The only way to maintain those results would have been to stay on the very thing producing them.
And that’s the distinction I didn’t pay attention to then, but I do now.
Some strategies deliver outcomes quickly, but leave you no stronger, no more capable, and no more supported than you were before. When they stop, everything reverts – sometimes with interest.
At the time, I was only asking one question: Is this working?

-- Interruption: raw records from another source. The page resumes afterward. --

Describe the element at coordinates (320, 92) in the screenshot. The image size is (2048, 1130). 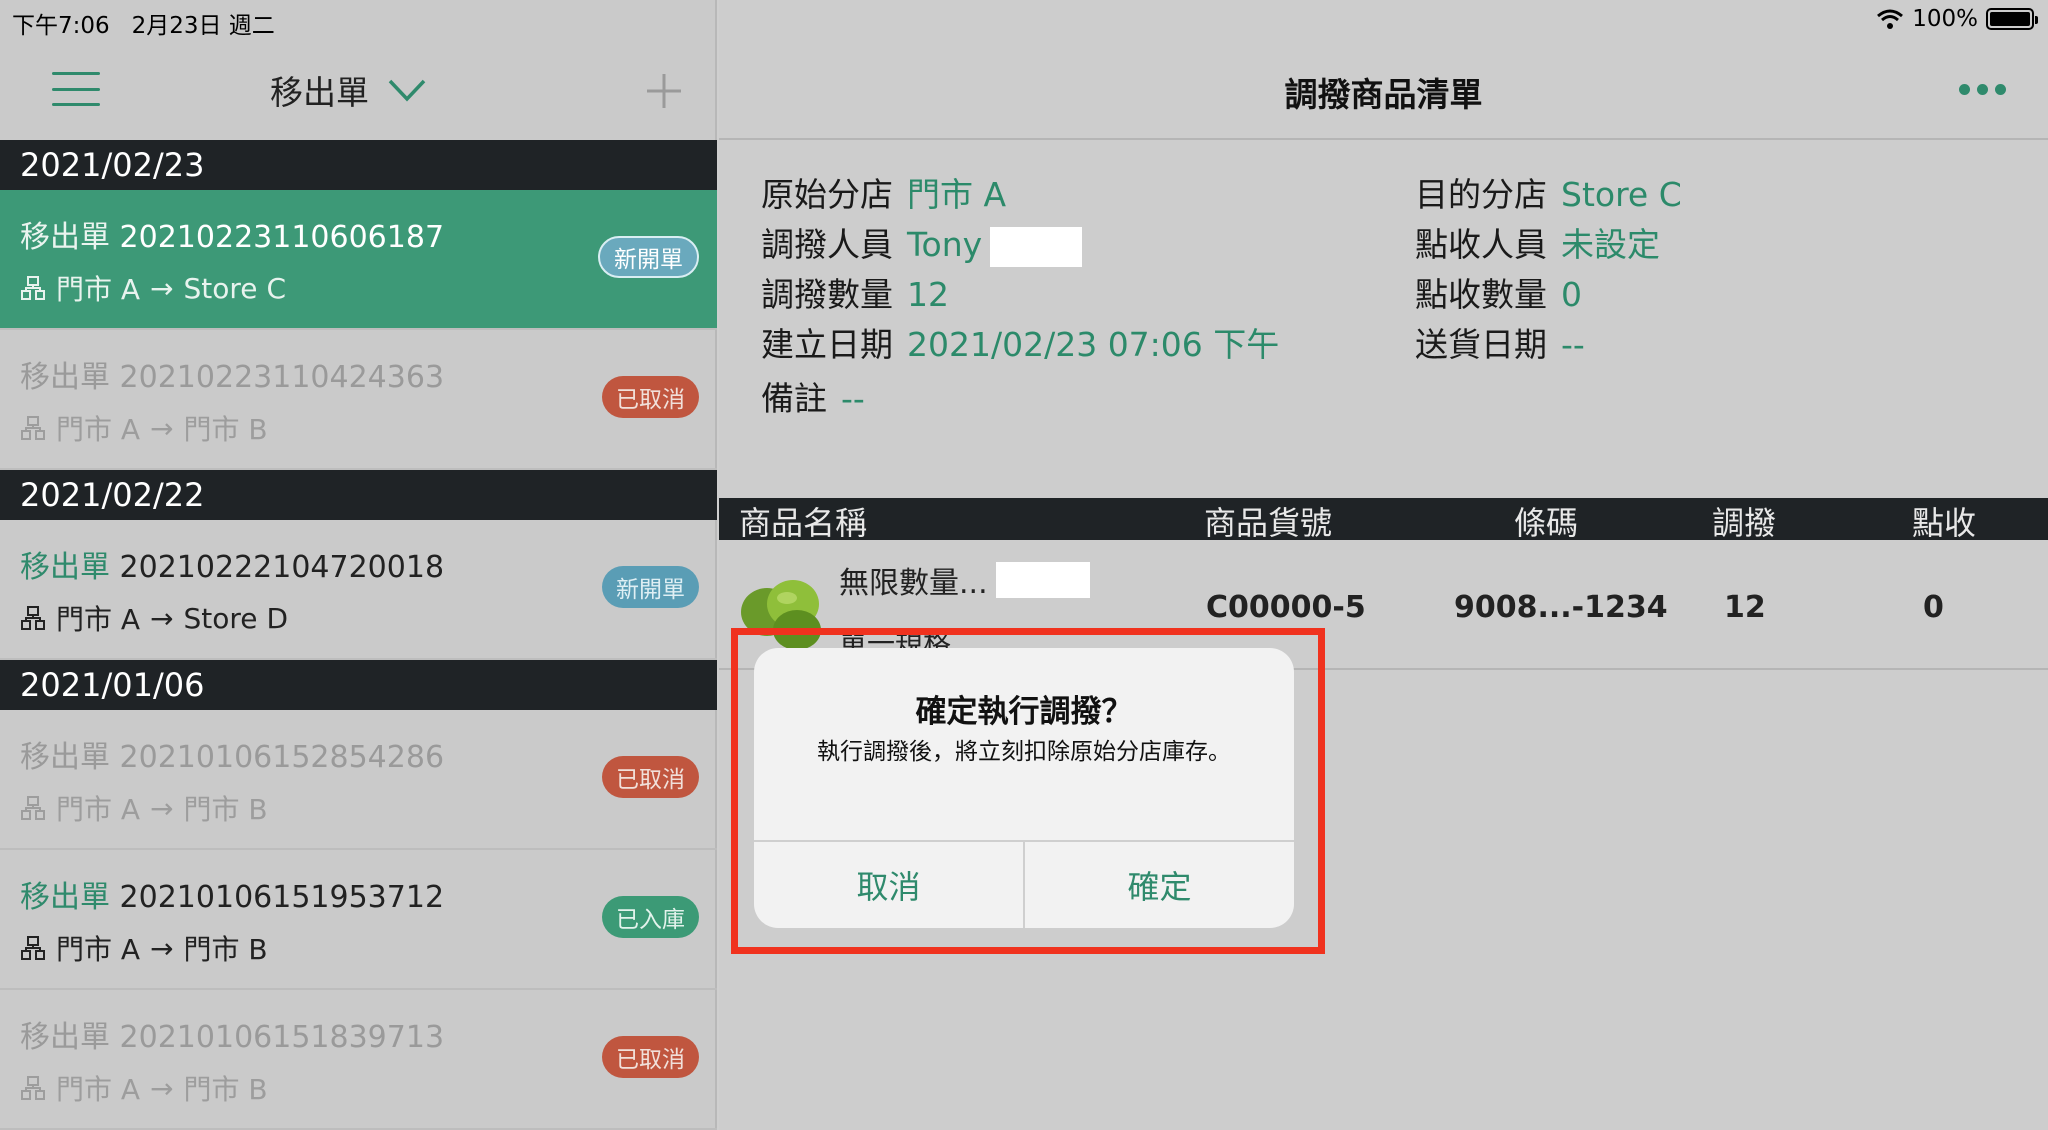
I see `list-title: 移出單` at that location.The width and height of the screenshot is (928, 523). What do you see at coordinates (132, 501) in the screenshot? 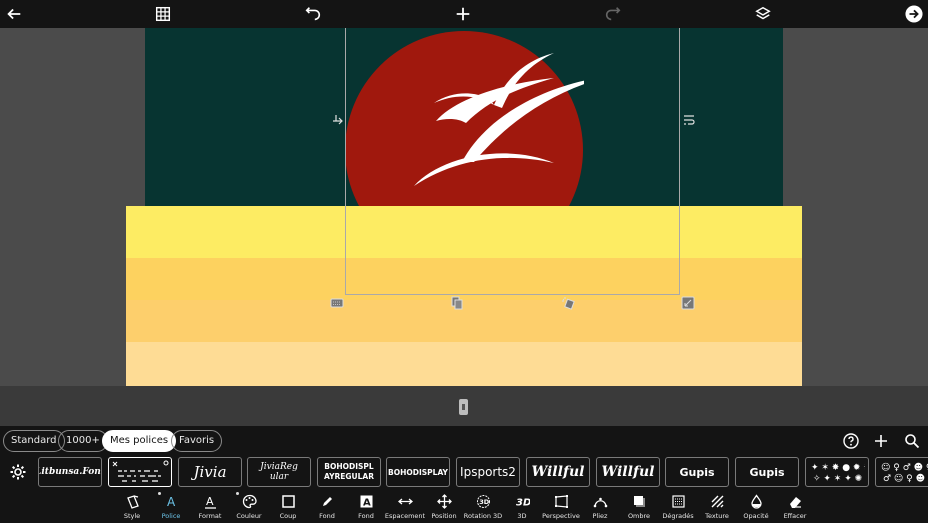
I see `style-icon` at bounding box center [132, 501].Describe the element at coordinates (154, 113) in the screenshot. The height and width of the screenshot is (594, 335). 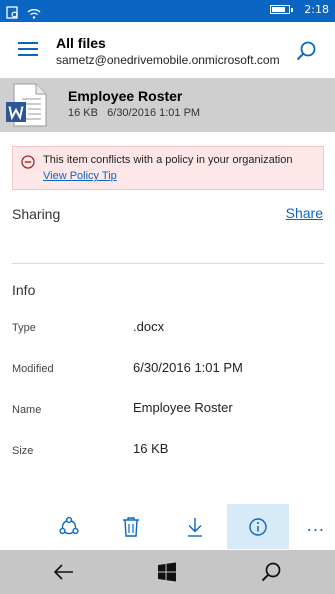
I see `file-modified: 6/30/2016 1:01 PM` at that location.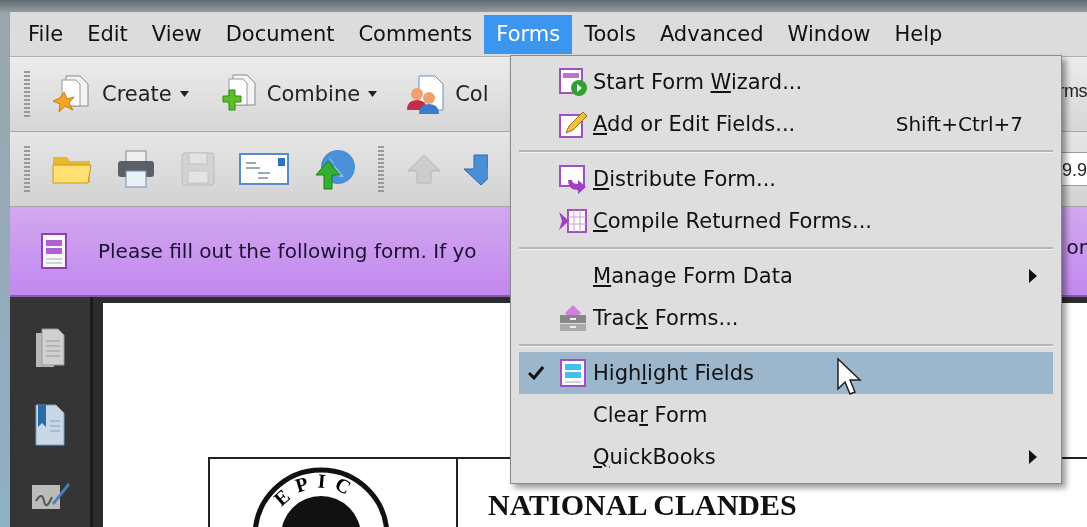 The image size is (1087, 527). Describe the element at coordinates (610, 34) in the screenshot. I see `menu-item: Tools` at that location.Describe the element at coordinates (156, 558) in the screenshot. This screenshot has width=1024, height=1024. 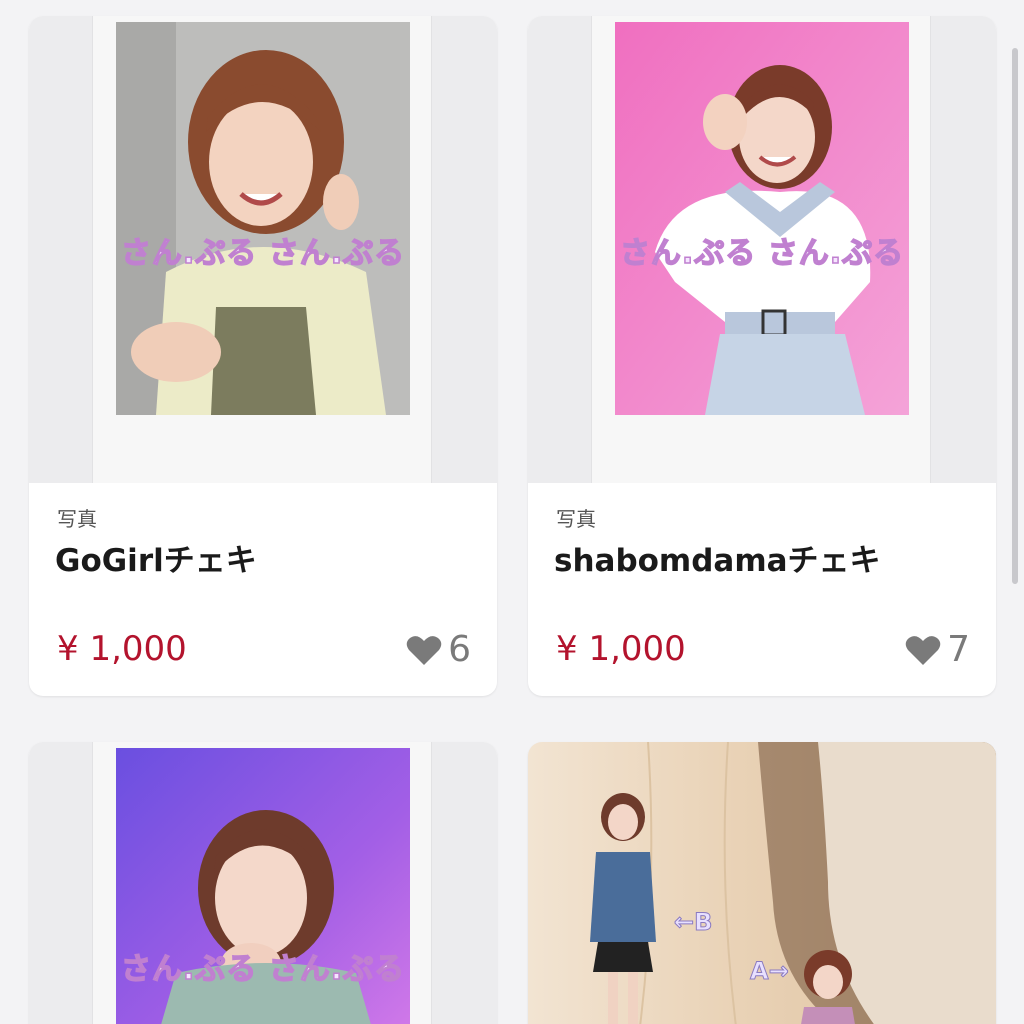
I see `product-title: GoGirlチェキ` at that location.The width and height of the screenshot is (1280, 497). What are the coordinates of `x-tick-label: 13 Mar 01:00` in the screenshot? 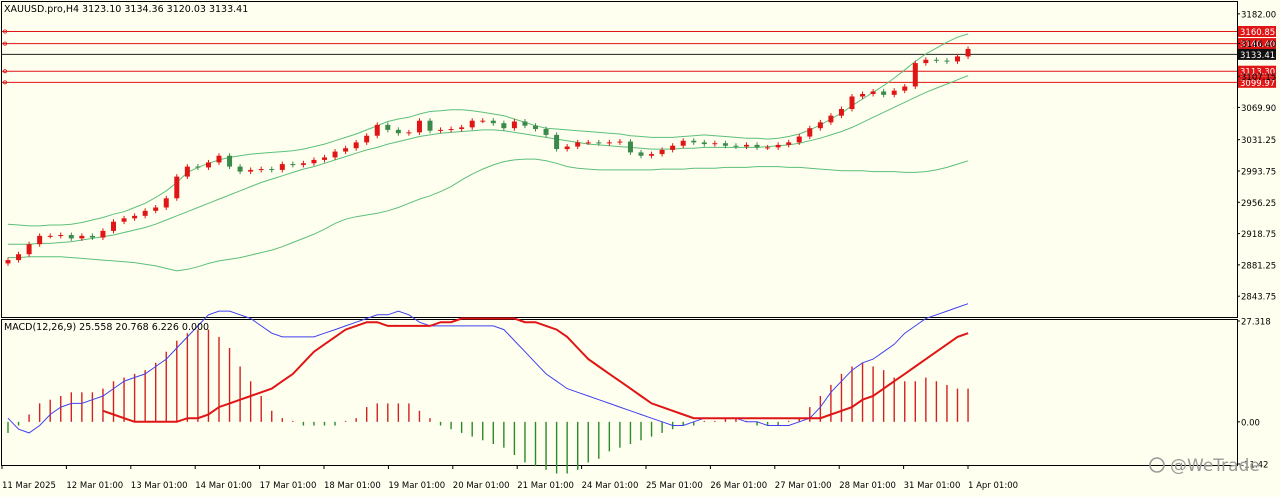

I wasn’t asking the question that matters more over the long run: What is this building – or eroding – over time?
Why this still matters
I’m sharing this because I see the same pattern play out again and again – in different forms, with different tools, under different names.
Short-term solutions are seductive precisely because they do deliver something. They reduce discomfort. They create momentum. They make life feel easier … for a while.
But ease in the short term can come at a cost that isn’t immediately visible.
Those costs rarely announce themselves while a strategy is “working.” They show up later, when you zoom out – not just as missing skills or resilience, but as real wear and tear on the body and brain. The effects of poor nourishment, chronic stimulation, inadequate rest, and repeated physiological stress don’t always feel dramatic in the moment. But they add up.
It’s also worth saying this explicitly: I’m not dismissive of weight-loss medications. For some people – particularly those with significant weight to lose – they can be genuinely helpful, and in some cases life-changing.
What matters is how they’re used. Whether they’re paired with adequate nourishment, strength-preserving movement, proper rest, and support that helps build changes that hold once the medication is removed.
One of the risks, especially when appetite is suppressed, is the loss of muscle alongside weight. Without enough protein, resistance to stress, and intentional movement, it’s easy to lose not just fat, but strength and metabolic resilience too.
This isn’t about judging any particular choice.
It’s about the lens we use to evaluate them.
And while this story involves medication, the pattern isn’t unique to it. Any approach that delivers fast relief while bypassing nourishment, rest, or resilience can carry similar long-term costs – even when it looks successful on the surface.
When we only measure success by immediate outcomes, we miss an important question:
Is this supporting my long-term health?